COMMENT 8: You commented that we should give the ages of the Trustees instead of their year of birth in the Trustee tables.
RESPONSE: Understood, will do so.
* * * * *
The First Eagle Funds, hereinafter (the “Funds”), hereby acknowledge that the filing of our definitive Proxy Statement does not foreclose the Commission from taking any action with respect to the Proxy Statement. In addition, the Funds acknowledge that the action of the Commission or the Staff, acting pursuant to delegated authority, in reviewing and commenting, or otherwise acting, on the Proxy Statement does not relieve the Funds from their full responsibility for the adequacy and accuracy of the disclosures in the same.
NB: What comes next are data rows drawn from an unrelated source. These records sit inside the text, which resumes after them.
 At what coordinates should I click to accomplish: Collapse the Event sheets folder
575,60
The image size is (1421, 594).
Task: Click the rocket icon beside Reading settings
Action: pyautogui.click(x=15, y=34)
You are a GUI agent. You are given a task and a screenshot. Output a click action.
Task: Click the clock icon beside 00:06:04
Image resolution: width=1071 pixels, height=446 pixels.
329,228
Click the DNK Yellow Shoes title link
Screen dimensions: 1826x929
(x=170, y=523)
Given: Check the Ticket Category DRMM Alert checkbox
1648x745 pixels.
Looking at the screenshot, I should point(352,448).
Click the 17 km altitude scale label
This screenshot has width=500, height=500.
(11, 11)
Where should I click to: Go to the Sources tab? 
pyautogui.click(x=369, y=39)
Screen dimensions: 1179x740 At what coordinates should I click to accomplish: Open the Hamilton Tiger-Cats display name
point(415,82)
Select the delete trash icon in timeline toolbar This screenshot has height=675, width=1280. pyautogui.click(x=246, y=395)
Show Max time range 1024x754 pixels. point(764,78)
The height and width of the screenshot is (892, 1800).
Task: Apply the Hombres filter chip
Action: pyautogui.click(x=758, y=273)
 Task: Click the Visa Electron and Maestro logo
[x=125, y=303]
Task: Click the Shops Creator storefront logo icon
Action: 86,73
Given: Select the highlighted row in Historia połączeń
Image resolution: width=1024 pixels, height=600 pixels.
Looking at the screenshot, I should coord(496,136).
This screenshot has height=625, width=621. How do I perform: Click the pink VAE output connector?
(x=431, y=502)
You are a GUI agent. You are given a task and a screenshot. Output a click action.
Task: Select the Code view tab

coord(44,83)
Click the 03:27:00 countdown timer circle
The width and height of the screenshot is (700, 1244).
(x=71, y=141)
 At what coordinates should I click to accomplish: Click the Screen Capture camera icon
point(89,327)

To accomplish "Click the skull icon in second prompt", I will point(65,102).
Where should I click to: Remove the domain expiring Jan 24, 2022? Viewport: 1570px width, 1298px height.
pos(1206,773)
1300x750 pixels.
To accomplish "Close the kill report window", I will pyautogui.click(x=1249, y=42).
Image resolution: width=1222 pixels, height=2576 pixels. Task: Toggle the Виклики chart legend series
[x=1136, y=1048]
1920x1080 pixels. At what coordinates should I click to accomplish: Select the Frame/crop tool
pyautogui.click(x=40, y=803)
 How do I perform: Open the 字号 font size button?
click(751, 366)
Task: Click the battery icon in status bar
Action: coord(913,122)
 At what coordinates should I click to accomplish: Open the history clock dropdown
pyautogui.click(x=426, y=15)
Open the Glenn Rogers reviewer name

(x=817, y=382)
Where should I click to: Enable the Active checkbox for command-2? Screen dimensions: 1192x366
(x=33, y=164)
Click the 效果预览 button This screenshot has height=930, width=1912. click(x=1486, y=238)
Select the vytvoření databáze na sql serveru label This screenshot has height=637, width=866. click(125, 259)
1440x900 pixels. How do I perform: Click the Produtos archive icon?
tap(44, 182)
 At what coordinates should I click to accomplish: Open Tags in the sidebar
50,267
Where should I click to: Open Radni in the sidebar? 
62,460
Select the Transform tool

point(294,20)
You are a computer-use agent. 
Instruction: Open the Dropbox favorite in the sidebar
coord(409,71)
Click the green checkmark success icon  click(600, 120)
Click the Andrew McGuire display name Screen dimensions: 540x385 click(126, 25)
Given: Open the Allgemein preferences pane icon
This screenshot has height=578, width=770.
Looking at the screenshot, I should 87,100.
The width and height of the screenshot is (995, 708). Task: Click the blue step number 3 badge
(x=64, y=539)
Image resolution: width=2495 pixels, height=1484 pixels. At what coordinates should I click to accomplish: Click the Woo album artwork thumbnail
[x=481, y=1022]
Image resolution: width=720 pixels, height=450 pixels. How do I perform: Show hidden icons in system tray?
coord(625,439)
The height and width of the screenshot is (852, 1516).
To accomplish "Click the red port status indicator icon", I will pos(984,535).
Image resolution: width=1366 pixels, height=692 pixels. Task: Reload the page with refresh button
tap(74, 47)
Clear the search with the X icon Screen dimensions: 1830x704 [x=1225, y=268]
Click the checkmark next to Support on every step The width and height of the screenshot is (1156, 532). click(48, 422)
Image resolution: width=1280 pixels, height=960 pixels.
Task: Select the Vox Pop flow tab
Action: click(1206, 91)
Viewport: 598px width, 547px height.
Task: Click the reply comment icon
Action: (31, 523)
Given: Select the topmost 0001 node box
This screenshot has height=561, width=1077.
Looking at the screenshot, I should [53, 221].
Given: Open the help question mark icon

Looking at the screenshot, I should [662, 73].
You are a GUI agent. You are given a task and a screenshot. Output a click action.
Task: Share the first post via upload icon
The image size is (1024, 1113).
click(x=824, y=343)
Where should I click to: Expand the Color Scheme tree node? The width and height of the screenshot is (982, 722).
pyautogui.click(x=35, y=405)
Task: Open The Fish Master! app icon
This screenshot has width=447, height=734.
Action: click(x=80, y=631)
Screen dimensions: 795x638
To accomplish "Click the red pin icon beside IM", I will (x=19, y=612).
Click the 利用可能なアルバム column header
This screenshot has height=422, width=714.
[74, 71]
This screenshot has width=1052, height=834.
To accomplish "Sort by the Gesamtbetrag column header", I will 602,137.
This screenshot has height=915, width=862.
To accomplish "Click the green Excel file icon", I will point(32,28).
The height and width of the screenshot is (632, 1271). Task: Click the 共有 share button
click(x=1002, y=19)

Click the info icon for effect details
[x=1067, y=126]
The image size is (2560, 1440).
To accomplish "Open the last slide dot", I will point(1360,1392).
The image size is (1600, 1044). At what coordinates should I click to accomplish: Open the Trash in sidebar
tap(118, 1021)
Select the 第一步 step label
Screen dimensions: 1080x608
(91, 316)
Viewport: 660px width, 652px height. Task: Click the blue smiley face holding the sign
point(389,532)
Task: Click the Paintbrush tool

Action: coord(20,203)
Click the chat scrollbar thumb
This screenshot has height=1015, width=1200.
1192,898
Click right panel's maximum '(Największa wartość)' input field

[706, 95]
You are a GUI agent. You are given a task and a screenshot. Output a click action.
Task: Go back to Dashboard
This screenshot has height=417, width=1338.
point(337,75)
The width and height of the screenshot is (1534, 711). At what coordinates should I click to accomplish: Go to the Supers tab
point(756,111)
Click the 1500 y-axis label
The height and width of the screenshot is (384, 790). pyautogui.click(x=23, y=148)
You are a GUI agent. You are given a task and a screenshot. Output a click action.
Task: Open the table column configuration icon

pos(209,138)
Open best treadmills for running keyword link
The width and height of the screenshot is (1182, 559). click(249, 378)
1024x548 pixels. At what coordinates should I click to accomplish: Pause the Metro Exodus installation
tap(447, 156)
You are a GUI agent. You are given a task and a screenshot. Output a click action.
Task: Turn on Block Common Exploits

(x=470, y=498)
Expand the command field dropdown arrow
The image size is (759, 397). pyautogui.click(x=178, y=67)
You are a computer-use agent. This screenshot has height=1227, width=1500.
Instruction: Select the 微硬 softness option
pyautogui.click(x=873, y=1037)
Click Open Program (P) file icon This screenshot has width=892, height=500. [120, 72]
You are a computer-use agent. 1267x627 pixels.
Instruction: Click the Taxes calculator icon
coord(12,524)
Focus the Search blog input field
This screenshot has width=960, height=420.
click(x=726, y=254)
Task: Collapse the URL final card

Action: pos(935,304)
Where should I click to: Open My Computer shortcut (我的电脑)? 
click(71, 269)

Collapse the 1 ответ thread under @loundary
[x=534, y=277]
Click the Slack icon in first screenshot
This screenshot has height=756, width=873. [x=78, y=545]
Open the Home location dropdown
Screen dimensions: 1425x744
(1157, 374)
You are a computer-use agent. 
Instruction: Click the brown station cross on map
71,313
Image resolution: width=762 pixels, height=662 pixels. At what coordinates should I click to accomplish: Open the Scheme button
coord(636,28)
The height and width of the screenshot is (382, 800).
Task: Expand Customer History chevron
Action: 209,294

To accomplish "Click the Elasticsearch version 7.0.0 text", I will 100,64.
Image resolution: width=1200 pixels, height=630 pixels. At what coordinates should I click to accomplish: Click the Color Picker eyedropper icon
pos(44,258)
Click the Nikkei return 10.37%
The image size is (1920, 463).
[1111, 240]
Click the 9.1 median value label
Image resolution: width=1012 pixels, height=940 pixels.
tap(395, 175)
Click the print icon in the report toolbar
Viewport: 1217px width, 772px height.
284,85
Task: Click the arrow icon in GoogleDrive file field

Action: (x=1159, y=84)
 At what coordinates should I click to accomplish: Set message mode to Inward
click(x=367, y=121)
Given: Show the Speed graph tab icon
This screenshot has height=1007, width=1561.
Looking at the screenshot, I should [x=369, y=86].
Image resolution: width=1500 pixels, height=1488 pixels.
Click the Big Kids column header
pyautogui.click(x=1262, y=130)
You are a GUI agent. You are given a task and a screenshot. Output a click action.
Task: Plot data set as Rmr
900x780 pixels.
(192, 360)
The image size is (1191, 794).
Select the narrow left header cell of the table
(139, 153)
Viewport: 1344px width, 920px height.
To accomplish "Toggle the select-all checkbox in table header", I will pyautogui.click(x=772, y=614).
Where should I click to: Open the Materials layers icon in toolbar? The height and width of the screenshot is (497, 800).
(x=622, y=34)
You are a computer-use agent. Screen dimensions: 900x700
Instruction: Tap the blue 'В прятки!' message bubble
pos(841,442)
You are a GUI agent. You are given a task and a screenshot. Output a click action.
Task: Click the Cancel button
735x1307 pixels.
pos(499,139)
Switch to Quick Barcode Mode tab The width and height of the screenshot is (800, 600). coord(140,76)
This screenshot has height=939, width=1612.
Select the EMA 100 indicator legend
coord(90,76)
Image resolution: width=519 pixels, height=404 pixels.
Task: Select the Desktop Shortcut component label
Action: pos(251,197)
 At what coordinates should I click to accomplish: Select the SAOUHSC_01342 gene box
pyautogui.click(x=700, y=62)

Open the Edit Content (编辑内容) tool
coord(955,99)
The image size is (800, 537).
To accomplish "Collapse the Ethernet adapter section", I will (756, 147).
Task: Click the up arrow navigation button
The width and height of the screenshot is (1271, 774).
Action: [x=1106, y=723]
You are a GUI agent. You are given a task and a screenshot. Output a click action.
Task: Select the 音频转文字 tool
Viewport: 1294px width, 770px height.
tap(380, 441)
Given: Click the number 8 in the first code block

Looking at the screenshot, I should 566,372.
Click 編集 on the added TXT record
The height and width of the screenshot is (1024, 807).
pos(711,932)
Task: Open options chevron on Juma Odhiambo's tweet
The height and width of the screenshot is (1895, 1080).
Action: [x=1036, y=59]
The Funds further acknowledge that they may not assert such review and comment as a defense in any proceeding initiated by the Commission and/or any person under the federal securities laws of the United States
I am at (212) 848-4668 should any of these responses require further discussion.
| Very truly yours, |
| |
| |
| Nathan Greene |
| (as attorney for the Funds) |
cc: Mark Goldstein (First Eagle)
Suzan Afifi (First Eagle)
Sheelyn Michael (First Eagle)
Carl Frischling (counsel to the Independent Trustees)
Aviva Grossman (counsel to the Independent Trustees)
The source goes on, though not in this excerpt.